## Goal
Pull out every line in the rows below that contains the string "column", and leave out all other lines.

— Start of Listed records —

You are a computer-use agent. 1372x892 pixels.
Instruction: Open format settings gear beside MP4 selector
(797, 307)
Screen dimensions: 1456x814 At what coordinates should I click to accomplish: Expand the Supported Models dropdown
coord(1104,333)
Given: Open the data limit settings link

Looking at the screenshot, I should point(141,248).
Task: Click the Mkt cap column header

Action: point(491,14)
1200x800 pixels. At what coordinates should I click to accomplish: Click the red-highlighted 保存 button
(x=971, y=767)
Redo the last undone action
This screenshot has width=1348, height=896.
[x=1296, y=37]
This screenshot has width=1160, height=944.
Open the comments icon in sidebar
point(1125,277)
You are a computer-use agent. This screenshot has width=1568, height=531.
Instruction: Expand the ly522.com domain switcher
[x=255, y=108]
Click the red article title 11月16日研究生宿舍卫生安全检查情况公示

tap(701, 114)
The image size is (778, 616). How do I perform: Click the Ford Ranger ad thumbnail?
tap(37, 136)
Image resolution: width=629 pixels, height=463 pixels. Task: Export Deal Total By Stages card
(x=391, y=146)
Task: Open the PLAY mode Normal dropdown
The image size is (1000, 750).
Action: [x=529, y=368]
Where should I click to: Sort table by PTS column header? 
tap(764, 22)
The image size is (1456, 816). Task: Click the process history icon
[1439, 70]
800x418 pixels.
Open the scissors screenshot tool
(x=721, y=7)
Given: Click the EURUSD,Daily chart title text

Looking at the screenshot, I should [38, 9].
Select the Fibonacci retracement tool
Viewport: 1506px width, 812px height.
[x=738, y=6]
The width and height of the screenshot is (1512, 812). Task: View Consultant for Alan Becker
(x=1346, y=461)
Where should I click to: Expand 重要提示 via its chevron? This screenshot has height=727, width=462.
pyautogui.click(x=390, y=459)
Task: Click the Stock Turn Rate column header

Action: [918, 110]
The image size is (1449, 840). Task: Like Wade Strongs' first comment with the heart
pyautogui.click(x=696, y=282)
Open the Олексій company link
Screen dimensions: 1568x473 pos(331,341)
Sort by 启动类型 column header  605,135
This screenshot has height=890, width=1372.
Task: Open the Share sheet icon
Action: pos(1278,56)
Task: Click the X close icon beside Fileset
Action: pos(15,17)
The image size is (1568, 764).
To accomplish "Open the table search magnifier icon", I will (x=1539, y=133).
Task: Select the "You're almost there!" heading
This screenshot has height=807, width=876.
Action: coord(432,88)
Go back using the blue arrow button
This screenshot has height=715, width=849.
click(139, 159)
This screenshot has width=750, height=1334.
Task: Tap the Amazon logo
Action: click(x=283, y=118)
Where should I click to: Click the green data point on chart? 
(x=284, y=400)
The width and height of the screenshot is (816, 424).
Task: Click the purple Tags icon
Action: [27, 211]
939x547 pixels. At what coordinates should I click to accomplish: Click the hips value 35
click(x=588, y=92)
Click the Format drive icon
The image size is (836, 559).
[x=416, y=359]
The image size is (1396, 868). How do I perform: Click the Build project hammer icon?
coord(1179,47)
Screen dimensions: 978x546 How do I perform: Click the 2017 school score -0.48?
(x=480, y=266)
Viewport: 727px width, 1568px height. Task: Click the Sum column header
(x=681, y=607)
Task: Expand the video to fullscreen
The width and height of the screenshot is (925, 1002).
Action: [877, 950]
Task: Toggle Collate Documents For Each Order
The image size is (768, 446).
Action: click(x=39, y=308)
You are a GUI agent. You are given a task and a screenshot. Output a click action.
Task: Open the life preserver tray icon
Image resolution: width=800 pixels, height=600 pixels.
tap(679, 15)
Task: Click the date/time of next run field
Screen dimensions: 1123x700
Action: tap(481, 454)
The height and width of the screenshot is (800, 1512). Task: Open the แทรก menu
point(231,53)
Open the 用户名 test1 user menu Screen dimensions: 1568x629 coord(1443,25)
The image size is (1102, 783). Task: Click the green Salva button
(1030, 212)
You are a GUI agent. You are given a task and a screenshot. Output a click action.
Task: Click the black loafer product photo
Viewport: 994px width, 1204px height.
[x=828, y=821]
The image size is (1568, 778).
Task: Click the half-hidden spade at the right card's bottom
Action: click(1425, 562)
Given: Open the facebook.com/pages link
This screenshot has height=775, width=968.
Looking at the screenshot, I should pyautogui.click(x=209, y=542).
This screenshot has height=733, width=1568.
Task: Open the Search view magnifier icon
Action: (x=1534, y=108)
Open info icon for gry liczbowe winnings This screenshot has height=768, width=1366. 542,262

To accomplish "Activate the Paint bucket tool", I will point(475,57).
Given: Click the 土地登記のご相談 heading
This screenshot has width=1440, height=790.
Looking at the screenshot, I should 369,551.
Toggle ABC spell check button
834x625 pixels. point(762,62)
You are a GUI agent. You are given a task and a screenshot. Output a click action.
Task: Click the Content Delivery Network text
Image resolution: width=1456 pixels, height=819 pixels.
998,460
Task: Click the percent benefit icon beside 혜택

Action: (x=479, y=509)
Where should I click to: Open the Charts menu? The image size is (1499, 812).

— End of Listed records —

## Written response
Task: Click the Mkt cap column header
Where should I click to: Sort table by PTS column header? 
Task: Click the Stock Turn Rate column header
Sort by 启动类型 column header  605,135
Viewport: 727px width, 1568px height. Task: Click the Sum column header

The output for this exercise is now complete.